> Exercise brief
Recast everything from the line that contains "The height and" down to the line that contains "click(42, 135)" as a two-column CSV with the headers input and output, pairing each line with the answer that follows it. Put every value in a single quoted field and turn any line breaks into spaces.

> Information shown
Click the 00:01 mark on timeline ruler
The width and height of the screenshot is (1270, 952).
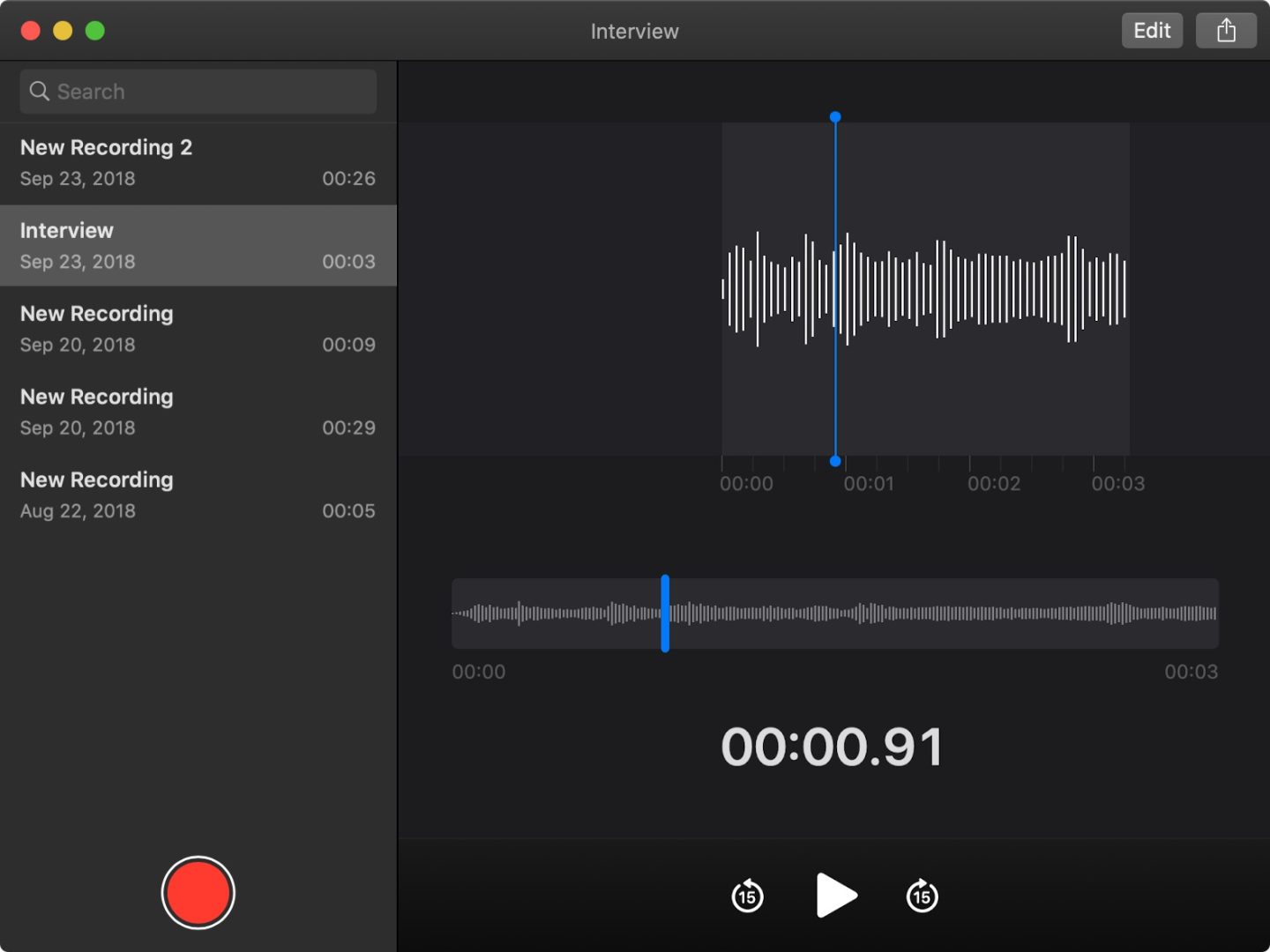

--

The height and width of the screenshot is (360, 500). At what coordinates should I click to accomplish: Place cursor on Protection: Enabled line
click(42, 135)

--

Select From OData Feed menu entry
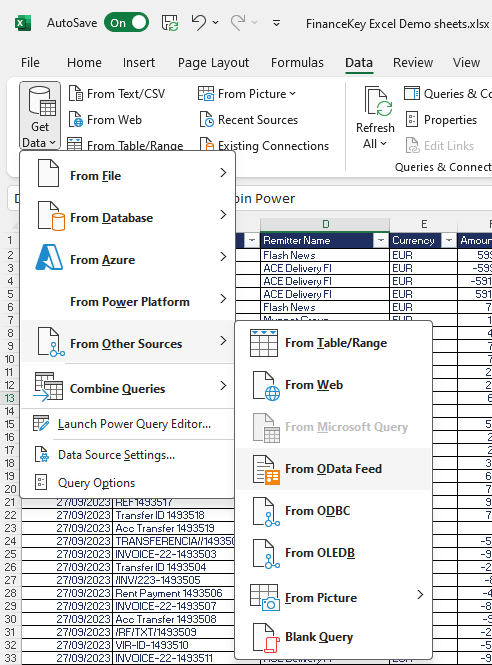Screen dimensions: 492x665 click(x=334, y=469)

> Correct response
input,output
"The height and width of the screenshot is (360, 500). At what coordinates should I click to accomplish: Place cursor on Protection: Enabled line","click(42, 135)"